(360b) Multiscale Models for Peptoid Simulations
AIChE Annual Meeting
2015
2015 AIChE Annual Meeting Proceedings
Engineering Sciences and Fundamentals
Molecular Simulation and Modeling of Complex Molecules II
Tuesday, November 10, 2015 - 12:50pm to 1:10pm
Peptoids (poly-n-substituted glycines) are peptide-like macromolecules composed of modified glycine units with side chains attached to their nitrogen atoms [1]. Peptoids are biocompatible, resistant to protease degradation[2], and they can be synthesized using more than 300 commercially available amines [1,3] making peptoids versatile and appealing compounds for combinatorial materials design. Applications for peptoids include antimicrobial coatings and lung surfactants.

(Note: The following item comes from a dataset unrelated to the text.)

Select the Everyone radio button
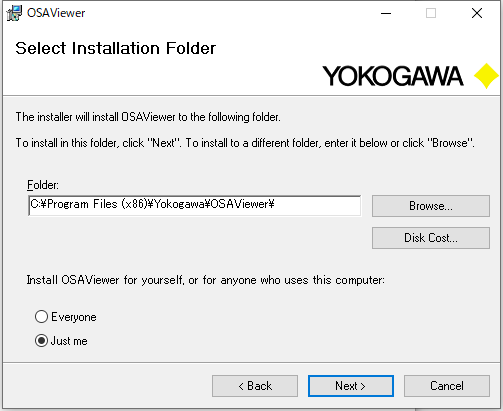503x411 pixels. pos(41,317)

We present multiscale simulation studies of peptoids using newly developed atomistic and coarse-grained force field parameters. Atomistic simulations are performed to investigate the relationship between peptoid side-chains and the peptoid backbone secondary structure. We use a variation of the CHARMM all atom force field with newly developed peptoid-specific parameters. Simulations are performed for several peptoid sides-chains and the simulation results are compared to experimental peptoid structures. We also present a simple, coarse-grained peptoid model where each peptoid monomer is represented by a single coarse-grained bead. This one-site model is used to predict the equilibrium phase behavior of peptoid-water systems. In future work, these peptoid force fields will be used combinatorial design of more complex peptoid sequences.
References:
[1] J. Seo, B. Lee, Z. R. N. P. Synthesis, N. I. P. Ducheyne, K. E. Healy, D. W. Hutmacher, D. W. Grainger, C. J. Kirkpatrick, and C. Biomaterials, “Peptoids: Synthesis, Characterization, and Nanostructures,” Comprehensive Biomaterials, vol. 2, pp. 53–76, 2011.

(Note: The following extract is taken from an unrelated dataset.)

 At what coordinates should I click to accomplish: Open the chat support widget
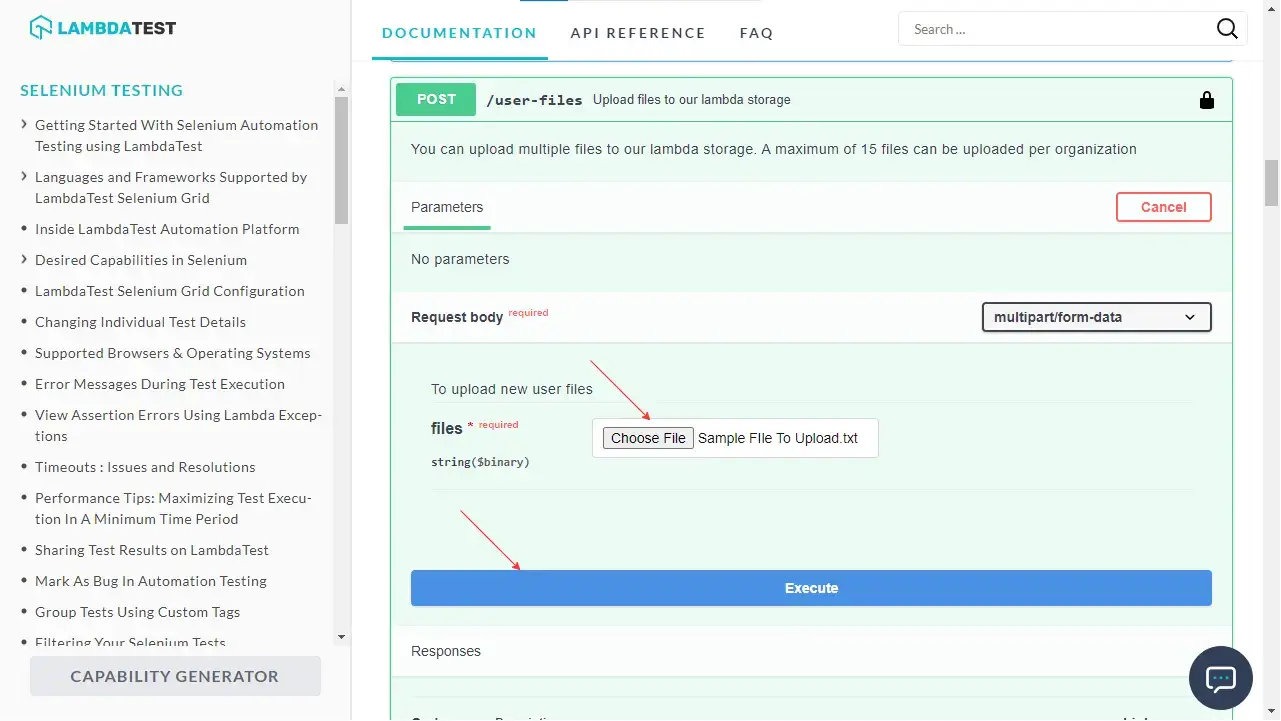pyautogui.click(x=1220, y=678)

[2] K. T. Nam, S. a Shelby, P. H. Choi, A. B. Marciel, R. Chen, L. Tan, T. K. Chu, R. a Mesch, B.-C. Lee, M. D. Connolly, C. Kisielowski, and R. N. Zuckermann, “Free-floating ultrathin two-dimensional crystals from sequence-specific peptoid polymers.,” Nature materials, vol. 9, no. 5, pp. 454–60, May 2010.
[3] R. N. Zuckerman, S. B. H. Kent, and W. H. Moost, “Efficient Method for the Preparation of Peptoids [Oligo(N-substituted glycines)],” no. 6, pp. 10646–10647, 1992.